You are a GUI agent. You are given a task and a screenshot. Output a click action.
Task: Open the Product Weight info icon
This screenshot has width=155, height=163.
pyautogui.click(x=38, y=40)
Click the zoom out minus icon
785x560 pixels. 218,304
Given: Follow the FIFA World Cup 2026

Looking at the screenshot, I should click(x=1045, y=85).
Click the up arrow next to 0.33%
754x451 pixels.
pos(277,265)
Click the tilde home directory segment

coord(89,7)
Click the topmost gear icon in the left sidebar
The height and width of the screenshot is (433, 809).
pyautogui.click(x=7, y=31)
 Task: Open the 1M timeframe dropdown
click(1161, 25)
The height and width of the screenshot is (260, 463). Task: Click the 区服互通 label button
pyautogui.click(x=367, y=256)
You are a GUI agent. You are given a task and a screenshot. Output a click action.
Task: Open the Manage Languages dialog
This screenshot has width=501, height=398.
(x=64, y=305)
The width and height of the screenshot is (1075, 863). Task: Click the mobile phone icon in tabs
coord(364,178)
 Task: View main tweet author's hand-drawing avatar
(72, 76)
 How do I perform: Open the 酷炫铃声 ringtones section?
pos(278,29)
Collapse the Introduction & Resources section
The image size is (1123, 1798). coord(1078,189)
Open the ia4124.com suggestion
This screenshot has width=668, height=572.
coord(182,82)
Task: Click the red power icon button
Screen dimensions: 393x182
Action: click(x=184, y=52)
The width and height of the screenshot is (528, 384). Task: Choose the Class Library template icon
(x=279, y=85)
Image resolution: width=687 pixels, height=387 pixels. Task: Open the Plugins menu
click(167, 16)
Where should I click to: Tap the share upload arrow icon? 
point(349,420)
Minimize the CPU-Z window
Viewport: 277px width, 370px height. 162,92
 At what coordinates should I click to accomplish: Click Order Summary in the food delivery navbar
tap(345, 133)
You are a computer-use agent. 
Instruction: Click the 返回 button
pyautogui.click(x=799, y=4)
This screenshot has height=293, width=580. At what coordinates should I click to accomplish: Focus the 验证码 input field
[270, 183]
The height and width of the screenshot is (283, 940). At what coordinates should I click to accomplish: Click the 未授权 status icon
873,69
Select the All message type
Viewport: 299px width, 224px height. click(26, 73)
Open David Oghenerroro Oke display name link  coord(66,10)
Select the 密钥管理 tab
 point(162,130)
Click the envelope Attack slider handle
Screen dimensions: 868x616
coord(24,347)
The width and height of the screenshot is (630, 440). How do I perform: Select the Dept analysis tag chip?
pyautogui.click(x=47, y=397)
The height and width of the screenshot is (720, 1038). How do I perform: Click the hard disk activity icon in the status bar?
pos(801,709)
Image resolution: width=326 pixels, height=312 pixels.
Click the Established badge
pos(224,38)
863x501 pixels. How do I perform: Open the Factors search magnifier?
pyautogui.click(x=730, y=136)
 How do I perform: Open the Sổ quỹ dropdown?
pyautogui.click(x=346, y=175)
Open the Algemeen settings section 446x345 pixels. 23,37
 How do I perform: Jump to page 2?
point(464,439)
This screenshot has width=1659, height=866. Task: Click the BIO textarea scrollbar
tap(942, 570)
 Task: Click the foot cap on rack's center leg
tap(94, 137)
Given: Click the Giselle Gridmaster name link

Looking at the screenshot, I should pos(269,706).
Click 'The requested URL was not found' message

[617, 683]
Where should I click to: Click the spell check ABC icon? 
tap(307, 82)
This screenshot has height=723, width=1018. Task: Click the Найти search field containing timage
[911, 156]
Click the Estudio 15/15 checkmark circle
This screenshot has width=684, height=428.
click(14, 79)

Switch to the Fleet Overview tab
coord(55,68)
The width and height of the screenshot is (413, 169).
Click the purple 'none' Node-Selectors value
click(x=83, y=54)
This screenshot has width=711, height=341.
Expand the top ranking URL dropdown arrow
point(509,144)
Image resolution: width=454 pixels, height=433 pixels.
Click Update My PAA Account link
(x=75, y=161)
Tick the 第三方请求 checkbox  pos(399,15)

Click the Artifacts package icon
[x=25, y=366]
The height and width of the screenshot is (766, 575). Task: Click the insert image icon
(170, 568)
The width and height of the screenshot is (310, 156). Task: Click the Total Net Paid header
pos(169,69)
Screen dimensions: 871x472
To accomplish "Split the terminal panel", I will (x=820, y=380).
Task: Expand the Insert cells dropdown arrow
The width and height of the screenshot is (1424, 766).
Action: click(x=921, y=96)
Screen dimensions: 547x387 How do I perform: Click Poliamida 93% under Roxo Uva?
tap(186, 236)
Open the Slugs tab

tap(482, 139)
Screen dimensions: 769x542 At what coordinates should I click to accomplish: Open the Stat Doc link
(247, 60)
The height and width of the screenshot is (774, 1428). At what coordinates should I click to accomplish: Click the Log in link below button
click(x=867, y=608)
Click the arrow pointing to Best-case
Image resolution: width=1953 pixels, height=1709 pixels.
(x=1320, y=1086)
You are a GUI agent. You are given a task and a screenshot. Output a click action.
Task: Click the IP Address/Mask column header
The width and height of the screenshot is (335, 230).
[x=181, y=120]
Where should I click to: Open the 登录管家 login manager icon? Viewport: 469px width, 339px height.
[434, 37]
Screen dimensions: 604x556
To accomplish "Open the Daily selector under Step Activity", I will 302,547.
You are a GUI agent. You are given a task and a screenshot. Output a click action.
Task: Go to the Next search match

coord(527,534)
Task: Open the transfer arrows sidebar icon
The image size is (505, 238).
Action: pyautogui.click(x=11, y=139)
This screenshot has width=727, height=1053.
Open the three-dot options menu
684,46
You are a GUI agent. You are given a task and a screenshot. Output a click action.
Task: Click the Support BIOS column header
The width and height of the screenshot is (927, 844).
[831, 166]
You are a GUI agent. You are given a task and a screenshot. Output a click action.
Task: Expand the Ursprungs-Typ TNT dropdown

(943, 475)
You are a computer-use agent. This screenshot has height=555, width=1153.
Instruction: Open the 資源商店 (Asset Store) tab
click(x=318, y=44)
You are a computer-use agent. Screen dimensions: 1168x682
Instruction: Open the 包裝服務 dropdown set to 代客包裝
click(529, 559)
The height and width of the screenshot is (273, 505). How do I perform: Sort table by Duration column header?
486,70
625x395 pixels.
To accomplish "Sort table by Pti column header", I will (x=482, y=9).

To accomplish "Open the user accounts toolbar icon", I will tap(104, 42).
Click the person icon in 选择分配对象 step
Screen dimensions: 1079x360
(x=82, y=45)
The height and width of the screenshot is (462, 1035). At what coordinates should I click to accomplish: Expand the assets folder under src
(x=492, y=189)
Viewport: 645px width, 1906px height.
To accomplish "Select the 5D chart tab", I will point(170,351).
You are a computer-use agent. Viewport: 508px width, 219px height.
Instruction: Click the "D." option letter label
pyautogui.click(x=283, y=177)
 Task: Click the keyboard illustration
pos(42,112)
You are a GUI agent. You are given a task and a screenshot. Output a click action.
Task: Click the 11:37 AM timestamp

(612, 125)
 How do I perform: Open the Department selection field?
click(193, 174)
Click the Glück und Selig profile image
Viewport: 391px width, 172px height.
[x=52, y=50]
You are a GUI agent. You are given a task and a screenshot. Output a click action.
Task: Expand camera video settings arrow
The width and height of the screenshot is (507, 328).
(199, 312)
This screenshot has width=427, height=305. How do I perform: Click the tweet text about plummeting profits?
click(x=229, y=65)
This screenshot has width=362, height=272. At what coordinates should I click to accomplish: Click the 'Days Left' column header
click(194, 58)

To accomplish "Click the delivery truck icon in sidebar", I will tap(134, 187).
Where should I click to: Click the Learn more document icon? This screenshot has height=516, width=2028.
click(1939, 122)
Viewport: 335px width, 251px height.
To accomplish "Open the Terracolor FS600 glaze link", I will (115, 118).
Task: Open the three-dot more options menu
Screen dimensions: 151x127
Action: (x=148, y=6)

------------------------

Exercise requirements
Copy the material above so that it matches line for line.

Reply
You are a GUI agent. You are given a task and a screenshot. Output a click action.
Task: Open the Product Weight info icon
This screenshot has width=155, height=163.
pyautogui.click(x=38, y=40)
Click the zoom out minus icon
785x560 pixels. 218,304
Given: Follow the FIFA World Cup 2026

Looking at the screenshot, I should click(x=1045, y=85).
Click the up arrow next to 0.33%
754x451 pixels.
pos(277,265)
Click the tilde home directory segment

coord(89,7)
Click the topmost gear icon in the left sidebar
The height and width of the screenshot is (433, 809).
pyautogui.click(x=7, y=31)
 Task: Open the 1M timeframe dropdown
click(1161, 25)
The height and width of the screenshot is (260, 463). Task: Click the 区服互通 label button
pyautogui.click(x=367, y=256)
You are a GUI agent. You are given a task and a screenshot. Output a click action.
Task: Open the Manage Languages dialog
This screenshot has width=501, height=398.
(x=64, y=305)
The width and height of the screenshot is (1075, 863). Task: Click the mobile phone icon in tabs
coord(364,178)
 Task: View main tweet author's hand-drawing avatar
(72, 76)
 How do I perform: Open the 酷炫铃声 ringtones section?
pos(278,29)
Collapse the Introduction & Resources section
The image size is (1123, 1798). coord(1078,189)
Open the ia4124.com suggestion
This screenshot has width=668, height=572.
coord(182,82)
Task: Click the red power icon button
Screen dimensions: 393x182
Action: click(x=184, y=52)
The width and height of the screenshot is (528, 384). Task: Choose the Class Library template icon
(x=279, y=85)
Image resolution: width=687 pixels, height=387 pixels. Task: Open the Plugins menu
click(167, 16)
Where should I click to: Tap the share upload arrow icon? 
point(349,420)
Minimize the CPU-Z window
Viewport: 277px width, 370px height. 162,92
 At what coordinates should I click to accomplish: Click Order Summary in the food delivery navbar
tap(345, 133)
You are a computer-use agent. 
Instruction: Click the 返回 button
pyautogui.click(x=799, y=4)
This screenshot has height=293, width=580. At what coordinates should I click to accomplish: Focus the 验证码 input field
[270, 183]
The height and width of the screenshot is (283, 940). At what coordinates should I click to accomplish: Click the 未授权 status icon
873,69
Select the All message type
Viewport: 299px width, 224px height. click(26, 73)
Open David Oghenerroro Oke display name link  coord(66,10)
Select the 密钥管理 tab
 point(162,130)
Click the envelope Attack slider handle
Screen dimensions: 868x616
coord(24,347)
The width and height of the screenshot is (630, 440). How do I perform: Select the Dept analysis tag chip?
pyautogui.click(x=47, y=397)
The height and width of the screenshot is (720, 1038). How do I perform: Click the hard disk activity icon in the status bar?
pos(801,709)
Image resolution: width=326 pixels, height=312 pixels.
Click the Established badge
pos(224,38)
863x501 pixels. How do I perform: Open the Factors search magnifier?
pyautogui.click(x=730, y=136)
 How do I perform: Open the Sổ quỹ dropdown?
pyautogui.click(x=346, y=175)
Open the Algemeen settings section 446x345 pixels. 23,37
 How do I perform: Jump to page 2?
point(464,439)
This screenshot has width=1659, height=866. Task: Click the BIO textarea scrollbar
tap(942, 570)
 Task: Click the foot cap on rack's center leg
tap(94, 137)
Given: Click the Giselle Gridmaster name link

Looking at the screenshot, I should pos(269,706).
Click 'The requested URL was not found' message

[617, 683]
Where should I click to: Click the spell check ABC icon? 
tap(307, 82)
This screenshot has height=723, width=1018. Task: Click the Найти search field containing timage
[911, 156]
Click the Estudio 15/15 checkmark circle
This screenshot has width=684, height=428.
click(14, 79)

Switch to the Fleet Overview tab
coord(55,68)
The width and height of the screenshot is (413, 169).
Click the purple 'none' Node-Selectors value
click(x=83, y=54)
This screenshot has width=711, height=341.
Expand the top ranking URL dropdown arrow
point(509,144)
Image resolution: width=454 pixels, height=433 pixels.
Click Update My PAA Account link
(x=75, y=161)
Tick the 第三方请求 checkbox  pos(399,15)

Click the Artifacts package icon
[x=25, y=366]
The height and width of the screenshot is (766, 575). Task: Click the insert image icon
(170, 568)
The width and height of the screenshot is (310, 156). Task: Click the Total Net Paid header
pos(169,69)
Screen dimensions: 871x472
To accomplish "Split the terminal panel", I will (x=820, y=380).
Task: Expand the Insert cells dropdown arrow
The width and height of the screenshot is (1424, 766).
Action: click(x=921, y=96)
Screen dimensions: 547x387 How do I perform: Click Poliamida 93% under Roxo Uva?
tap(186, 236)
Open the Slugs tab

tap(482, 139)
Screen dimensions: 769x542 At what coordinates should I click to accomplish: Open the Stat Doc link
(247, 60)
The height and width of the screenshot is (774, 1428). At what coordinates should I click to accomplish: Click the Log in link below button
click(x=867, y=608)
Click the arrow pointing to Best-case
Image resolution: width=1953 pixels, height=1709 pixels.
(x=1320, y=1086)
You are a GUI agent. You are given a task and a screenshot. Output a click action.
Task: Click the IP Address/Mask column header
The width and height of the screenshot is (335, 230).
[x=181, y=120]
Where should I click to: Open the 登录管家 login manager icon? Viewport: 469px width, 339px height.
[434, 37]
Screen dimensions: 604x556
To accomplish "Open the Daily selector under Step Activity", I will 302,547.
You are a GUI agent. You are given a task and a screenshot. Output a click action.
Task: Go to the Next search match

coord(527,534)
Task: Open the transfer arrows sidebar icon
The image size is (505, 238).
Action: pyautogui.click(x=11, y=139)
This screenshot has width=727, height=1053.
Open the three-dot options menu
684,46
You are a GUI agent. You are given a task and a screenshot. Output a click action.
Task: Click the Support BIOS column header
The width and height of the screenshot is (927, 844).
[831, 166]
You are a GUI agent. You are given a task and a screenshot. Output a click action.
Task: Expand the Ursprungs-Typ TNT dropdown

(943, 475)
You are a computer-use agent. This screenshot has height=555, width=1153.
Instruction: Open the 資源商店 (Asset Store) tab
click(x=318, y=44)
You are a computer-use agent. Screen dimensions: 1168x682
Instruction: Open the 包裝服務 dropdown set to 代客包裝
click(529, 559)
The height and width of the screenshot is (273, 505). How do I perform: Sort table by Duration column header?
486,70
625x395 pixels.
To accomplish "Sort table by Pti column header", I will (x=482, y=9).

To accomplish "Open the user accounts toolbar icon", I will tap(104, 42).
Click the person icon in 选择分配对象 step
Screen dimensions: 1079x360
(x=82, y=45)
The height and width of the screenshot is (462, 1035). At what coordinates should I click to accomplish: Expand the assets folder under src
(x=492, y=189)
Viewport: 645px width, 1906px height.
To accomplish "Select the 5D chart tab", I will point(170,351).
You are a computer-use agent. Viewport: 508px width, 219px height.
Instruction: Click the "D." option letter label
pyautogui.click(x=283, y=177)
 Task: Click the keyboard illustration
pos(42,112)
You are a GUI agent. You are given a task and a screenshot. Output a click action.
Task: Click the 11:37 AM timestamp

(612, 125)
 How do I perform: Open the Department selection field?
click(193, 174)
Click the Glück und Selig profile image
Viewport: 391px width, 172px height.
[x=52, y=50]
You are a GUI agent. You are given a task and a screenshot. Output a click action.
Task: Expand camera video settings arrow
The width and height of the screenshot is (507, 328).
(199, 312)
This screenshot has width=427, height=305. How do I perform: Click the tweet text about plummeting profits?
click(x=229, y=65)
This screenshot has width=362, height=272. At what coordinates should I click to accomplish: Click the 'Days Left' column header
click(194, 58)

To accomplish "Click the delivery truck icon in sidebar", I will tap(134, 187).
Where should I click to: Click the Learn more document icon? This screenshot has height=516, width=2028.
click(1939, 122)
Viewport: 335px width, 251px height.
To accomplish "Open the Terracolor FS600 glaze link", I will (115, 118).
Task: Open the three-dot more options menu
Screen dimensions: 151x127
Action: (x=148, y=6)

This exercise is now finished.